人はなぜ、“考えたくないこと”ばかり考えてしまうのか
「心配していることの98%は、ただの心配で終わるの。起きてもないことを考えて不安になるよりも、楽しいことを考えてワクワクしたほうがいいよ」
繊細な性格の娘に、これまで何度も何度も伝えてきたことだ。
この言葉を娘に伝えるときはいつも、「おまえもな……」と、心の中で思っている。娘に偉そうなことを言いつつ、自分だって起きることがないようなことを想定しては、不安になったり心配になったりしているから。
人はなぜか、”考えたくないこと”ばかりを考えてしまう。
例えば、娘によく言って聞かせた「起きてもいない未来の心配」だったり、私で言うと、「過去の後悔」だったり。それ以外にも、「他人からどう見えるか」や「“こうあるべき”のシミュレーション」といった、それ、考えても仕方なくない? ということを、けっこうな時間を使って思考している。
私は、感覚人間ではあるけども、感覚で受け取ったものを思考する癖がある。
そして、たいていは考えれば考えるほどストレスにしかならないことに、思考を使っている。
苦手だと思っていた“瞑想”に挑戦してみた
頭の中が常に忙しい。いろいろ考えすぎて、寝ている間も思考が止まらない。
朝起きると、夢なのか現実なのかわからない記憶があって、起きたばかりなのに常に脳が疲れている。
これはもう、染みついてしまったものだとあきらめていたけど、最近、「諦める」ということはとてももったいないことだとあらゆる面において感じることが増えたので、「何も考えない時間を作る」ということについて向き合ってみることにした。
「何も考えない時間」と聞くと、何を想像するだろうか?
私はこれまでも、ぼーっとする。みたいなこともあまり経験がなかったので、「何も考えない」ということが、そもそもどういうことなのかというところから考えた。
「何も考えない、何も考えない」と頭の中でつぶやきながら目を閉じてみたり、お風呂で水の中にもぐってみたりしたけど、結局、「何も考えない」と考えている時点で、思考は続いている。
そして、最も苦手なことだろうと、目を背け続けてきた「瞑想」を、生活の中に取り入れることにした。
「瞑想に挑戦してみよう」。そう考えた日、そんなことは全く話していない友人から、「ソウルシンク瞑想、おすすめだよ」というメッセージが届いた。
調べてみたら、瞑想が苦手そうな私でもできそう! と思えるものだったので、その日から、朝の15分を瞑想の時間にしている。
思考を止めるのではなく、支配されない時間を持つ
瞑想をはじめて1ヵ月が経った。ここ1週間くらいは、朝と夜、1日2回瞑想をするようになった。

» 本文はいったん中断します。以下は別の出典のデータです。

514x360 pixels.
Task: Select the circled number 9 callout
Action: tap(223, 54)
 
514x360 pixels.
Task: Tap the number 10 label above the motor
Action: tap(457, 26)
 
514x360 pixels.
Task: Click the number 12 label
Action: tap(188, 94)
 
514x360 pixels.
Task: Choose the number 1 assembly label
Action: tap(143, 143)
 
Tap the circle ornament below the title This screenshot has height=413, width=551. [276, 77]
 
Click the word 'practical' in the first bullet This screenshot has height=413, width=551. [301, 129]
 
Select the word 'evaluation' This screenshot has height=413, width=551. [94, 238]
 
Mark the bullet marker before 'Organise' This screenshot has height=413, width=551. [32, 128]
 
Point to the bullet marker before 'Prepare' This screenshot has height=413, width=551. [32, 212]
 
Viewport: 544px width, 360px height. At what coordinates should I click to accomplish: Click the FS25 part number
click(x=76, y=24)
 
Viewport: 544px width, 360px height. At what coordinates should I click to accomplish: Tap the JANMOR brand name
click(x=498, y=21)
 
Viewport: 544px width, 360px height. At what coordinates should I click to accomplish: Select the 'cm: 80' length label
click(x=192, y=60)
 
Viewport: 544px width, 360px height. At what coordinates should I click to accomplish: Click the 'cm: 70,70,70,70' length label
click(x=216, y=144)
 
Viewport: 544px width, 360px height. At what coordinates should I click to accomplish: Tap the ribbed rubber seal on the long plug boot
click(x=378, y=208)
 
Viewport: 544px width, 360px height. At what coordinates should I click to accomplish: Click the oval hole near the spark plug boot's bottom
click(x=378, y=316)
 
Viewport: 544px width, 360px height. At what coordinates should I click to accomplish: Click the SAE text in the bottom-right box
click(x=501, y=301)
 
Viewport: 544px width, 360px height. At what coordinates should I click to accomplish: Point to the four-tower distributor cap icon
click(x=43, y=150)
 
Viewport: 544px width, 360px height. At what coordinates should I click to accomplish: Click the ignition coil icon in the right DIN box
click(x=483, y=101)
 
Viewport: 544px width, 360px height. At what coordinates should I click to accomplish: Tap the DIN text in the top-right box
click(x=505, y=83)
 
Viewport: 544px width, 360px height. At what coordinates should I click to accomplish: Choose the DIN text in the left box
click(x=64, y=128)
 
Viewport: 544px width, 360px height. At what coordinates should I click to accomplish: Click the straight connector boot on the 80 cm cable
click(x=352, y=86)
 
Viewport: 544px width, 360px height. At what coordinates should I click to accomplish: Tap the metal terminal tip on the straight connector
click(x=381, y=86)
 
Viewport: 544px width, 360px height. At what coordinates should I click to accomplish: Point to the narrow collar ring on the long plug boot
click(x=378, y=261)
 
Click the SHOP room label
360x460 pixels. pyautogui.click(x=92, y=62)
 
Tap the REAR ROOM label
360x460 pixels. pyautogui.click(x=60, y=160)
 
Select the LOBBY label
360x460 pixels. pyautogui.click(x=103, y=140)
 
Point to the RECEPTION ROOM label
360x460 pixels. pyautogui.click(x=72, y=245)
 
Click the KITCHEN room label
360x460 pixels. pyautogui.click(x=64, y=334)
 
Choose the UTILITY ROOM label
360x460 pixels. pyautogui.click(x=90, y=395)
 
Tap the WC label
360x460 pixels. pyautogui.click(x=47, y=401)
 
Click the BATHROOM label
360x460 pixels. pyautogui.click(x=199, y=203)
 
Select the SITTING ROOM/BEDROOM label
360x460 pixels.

やったこともないのに、なぜか「私は、瞑想が苦手」と決めつけていた思考も、すぐに消えた。友人が教えてくれた、「ソウルシンク瞑想」は、指を使ってカウントとしたり、声を出したりするので、「余計なことを考えてしまうのでは?」「集中できないのでは?」という心配はいらない。
とは言え、最初の数日は、瞑想中に、「あ、10時から打ち合わせだ」とか、「お腹減ったな」とか、思考や邪念が出てきた。でも、以前の私だったら、「ほら、向いてない」と三日坊主になっていたはずなのに、「これも、私らしくていいじゃん!と受け止めて続けることができている。
瞑想が1ヵ月続いているというのは、私の中でかなり大きな出来事。習慣を作るというのは、自分を整えるにはとても大事なことのように感じる。
そして、瞑想を続ける中で感じている変化は、「他者に対しての思考」が減ったこと。以前の私は、常に自分以外の誰かについて考えていた。私が考えても仕方のないことに、ものすごい時間とパワーを使っていたし、そのことをやめたいと思いつつ、やめ方がわからないでいた。
それが、最近はほとんどなくなり、ふと気づくと、自分の中の自分と会話をしていることが増えた。
例えば、イラっとしたとき、「私は今、なぜイラっとしたんだろう」と考える。「こうだから、イラっとしたのか。私は、こういうことがあまり好きではないんだなぁ」という、自分に対しての気づきがある。
思考の変化をすごく感じる。
定期的に受けている整体の先生に、「今日は、体の力が良い感じに抜けてますね」と言われた。先生は、瞑想していることなんて知らないけど、先生の感じた変化は、瞑想をするようになったことで私に起きている変化そのものだった。
朝の15分、夜の15分。1日合計30分。この時間が、今私にとても良い変化を与えてくれている。
思考を止めるというより、「思考に支配されない時間を持つ」。
今の私に必要だったのは、それだった気がしている。